Code coverage is tricky. The report is showing that each line was executed once - see the counts 1x
next to the line numbers column. Yet, the coverage report also warns us that the ELSE
branch of the conditional statement if (!module.parent)
has not been tested. We can spend hours chasing each path not taken, trying to increase code coverage to 100%. In fact covering these last couple of percentage points, from 90% to 100% is the hard part.

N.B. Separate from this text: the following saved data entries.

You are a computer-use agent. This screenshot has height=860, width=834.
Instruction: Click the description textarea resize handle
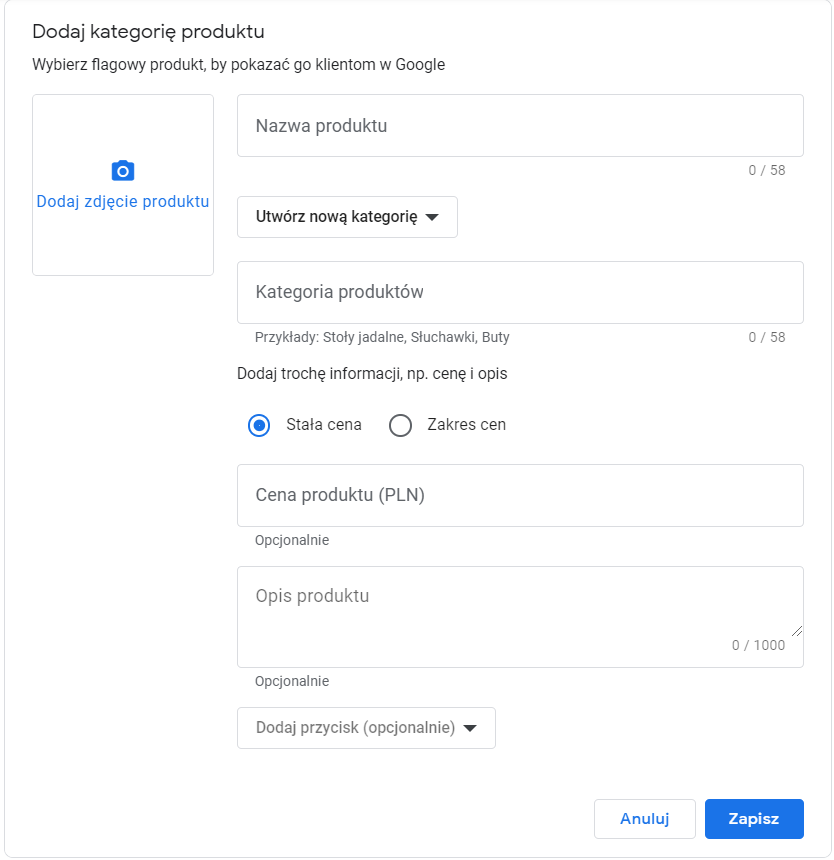click(x=796, y=630)
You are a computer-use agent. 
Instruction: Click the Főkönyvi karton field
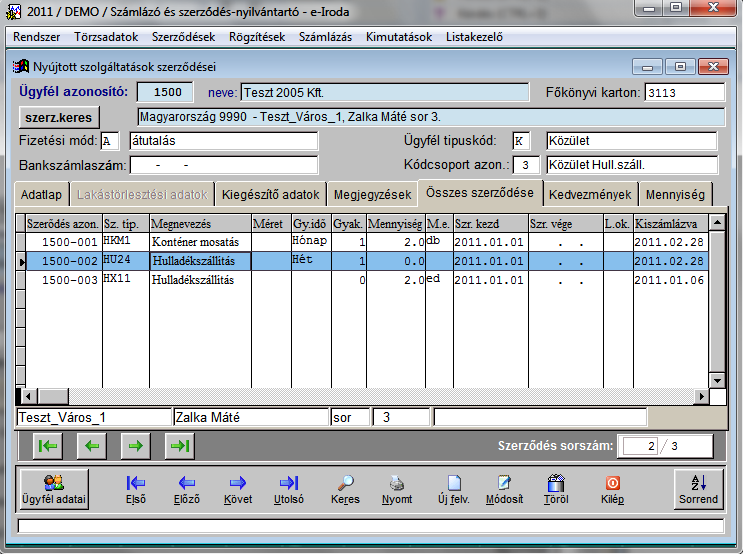coord(683,93)
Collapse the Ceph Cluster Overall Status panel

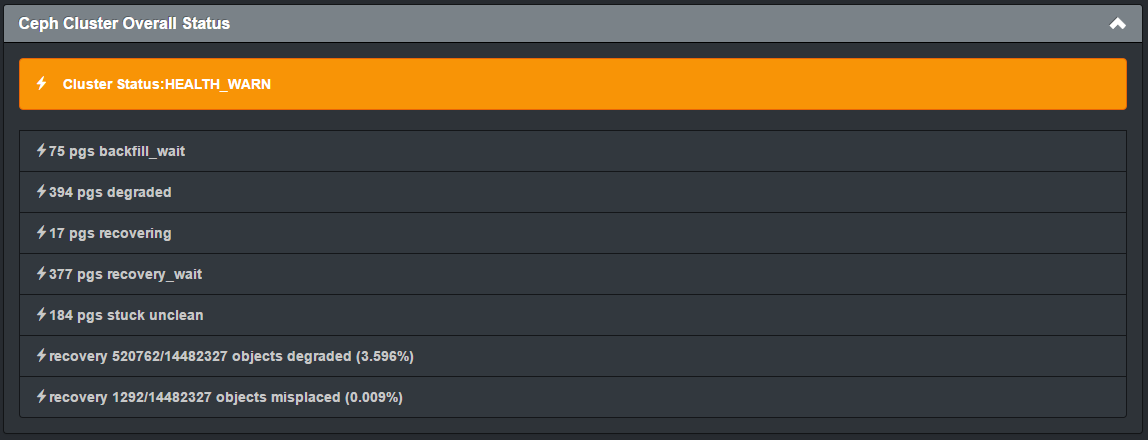1117,23
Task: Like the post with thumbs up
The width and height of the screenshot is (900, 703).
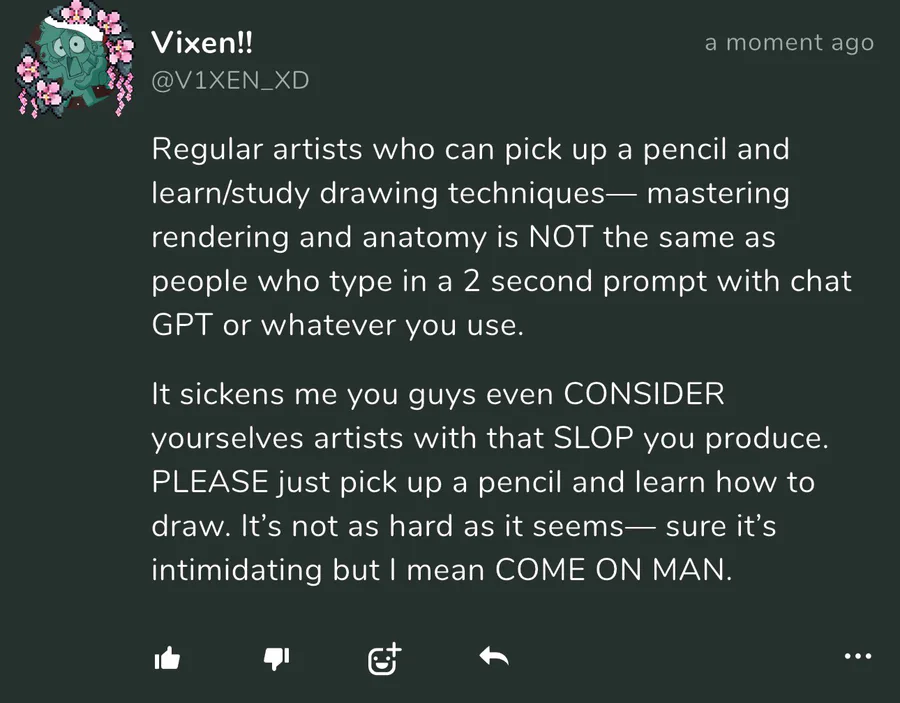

But there is a bigger problem with code coverage than chasing all execution edge cases. It is that some lines can be easily covered by the test - yet remain utterly untested. Take the email check function below as an example
const isEmail = (s) =>
/^\w+@\w+\.\w{3,4}$/.test(s)
The above function isEmail
can be 100% code covered by a single unit test
it('checks email', () => {
expect(isEmail('[email protected]')).to.be.true
})
Yet, this function is obviously not going to work in the real world. Here are all valid email edge cases (I have taken these from the excellent presentation Tales from the QA Crypt by Jennifer Voss).
Does our function isEmail
return true for the above cases? We don’t know, but I doubt it works correctly for all of them! Here are all invalid email edge cases.
Does our function isEmail
reject the above strings? I have no idea, and yet the function was 100% covered by the unit tests …
Data coverage
How well some code constructs like regular expressions work are not measured well by the code coverage. A single call to a regular expression tells us the code is covered, but does not tell us if our tests tried all the different _data _ classes and cases. So we want to see code coverage and data input coverage from our tests. The data coverage would show all the different inputs our tests exercised the function under test with.
I have even written a small utility called data-cover that instruments the code, but rather than tracking the code statements executed during testing, just collects the arguments each function has received. When the tests are finished, the tool prints the report showing all those function inputs with the function’s code.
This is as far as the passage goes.